Complete the following ::
a - According to the passage on the textural properties of SRACs, what was the BET specific surface area of SRAC5?
b - Write the next part of the passage on the textural properties of SRACs, picking up after its last line.

Document extract ::
>>>>

The effect of biomass concentration on the textural characteristics of SRACs are given in Table 1. The BET specific surface areas of SRAC10, SRAC7, and SRAC5 were 1351, 1476, and 1945 m2 g−1, respectively. The microporous specific surface area and total pore volume of the SRACs gradually increase from 817 to 1034 m2 g−1 and from 0.86 to 1.13 cm3 g−1 with the decrease of biomass concentration, respectively. Obviously, the textural characteristics the SRACs are significantly influenced by the biomass concentration. As seen, decreasing the biomass concentration brought about an increase in the BET surface area, microporous specific surface area, and total pore volume.

Table 1.

Textural properties and element components of SRACs.

Sample Textural Properties XPS (atom %)
SBET (m2 g−1) Smic (m2 g−1) Vt (cm3 g−1) Vmic (cm3 g−1) Dave (nm) C N O
SRAC10 1351 817 0.86 0.37 2.55 85.0 1.3 13.7
SRAC7 1476 809 0.94 0.36 2.35 85.3 1.6 13.1
SRAC5 1945 1034 1.13 0.47 2.34 80.4 3.8 15.8

SBET, total BET specific surface area; Smic, microporous specific surface area; Vt, total pore volume; Vmic, microporous volume; Dave, average pore size.

<<<<

Material ::
>>>>

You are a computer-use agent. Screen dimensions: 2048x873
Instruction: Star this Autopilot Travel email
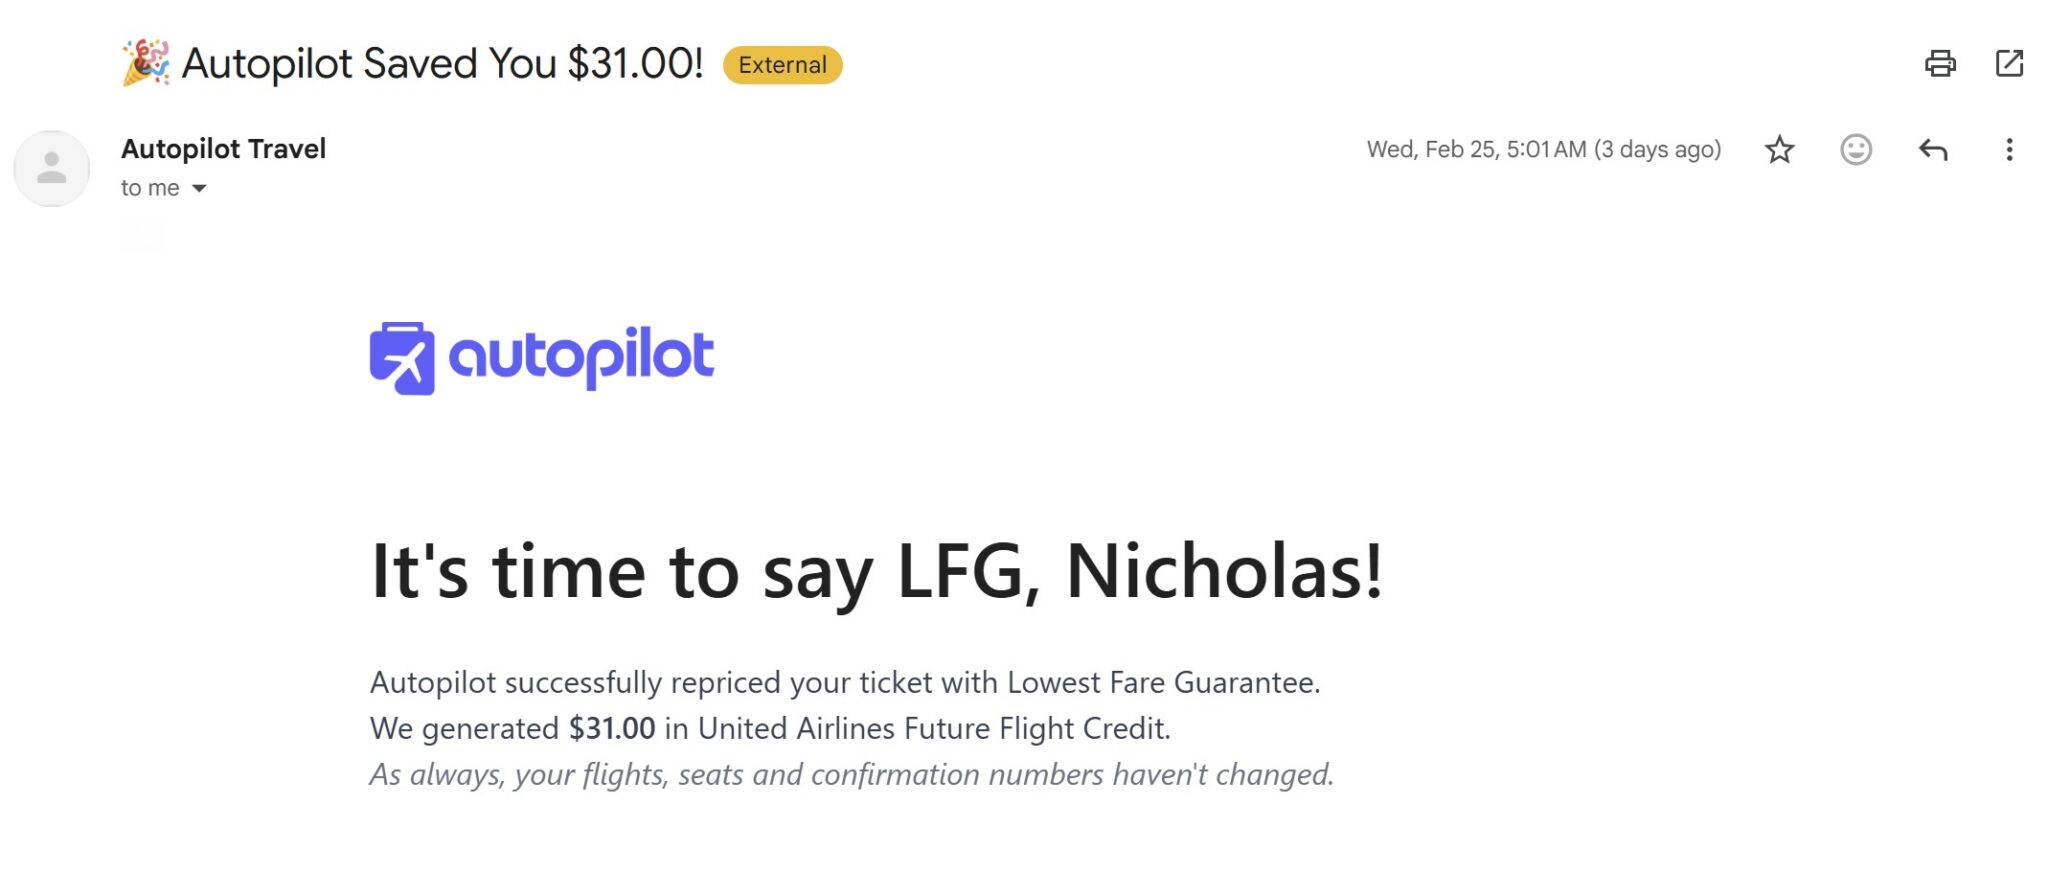1779,150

<<<<

Answers for the tasks ::
a - 1945 m2 g−1

b -
Figure 2 illustrates the SEM images of SRACs and rich porous network structure can be clearly observed. SEM images of SRAC10 and SRAC7 showed micrometer-sized corner lines of the hole openings. As shown in Figure 2c, a three-dimensional connected porous structure with sub-micrometer size was obtained for SRAC5. The quantity of sub-micrometer pore increased with decreasing biomass concentration, resulting in a more homogeneous pore structure. Based on the texture and morphology results, it can be concluded that the preparation of high-surface-area activated carbon together with hierarchical porous structure has been successfully developed by tuning biomass concentration in the hydrothermal carbonization/chemical activation process. Hierarchical activated carbons with high surface area can be the promising electrode materials for EDLCs, where macropores promote facile accessibility for the electrolyte and micro-/mesopores provide large accessible spaces for ions.

Figure 2.

Figure 2

SEM images of: (a) SRAC10 powder; (b) SRAC7 powder; and (c) SRAC5 powder.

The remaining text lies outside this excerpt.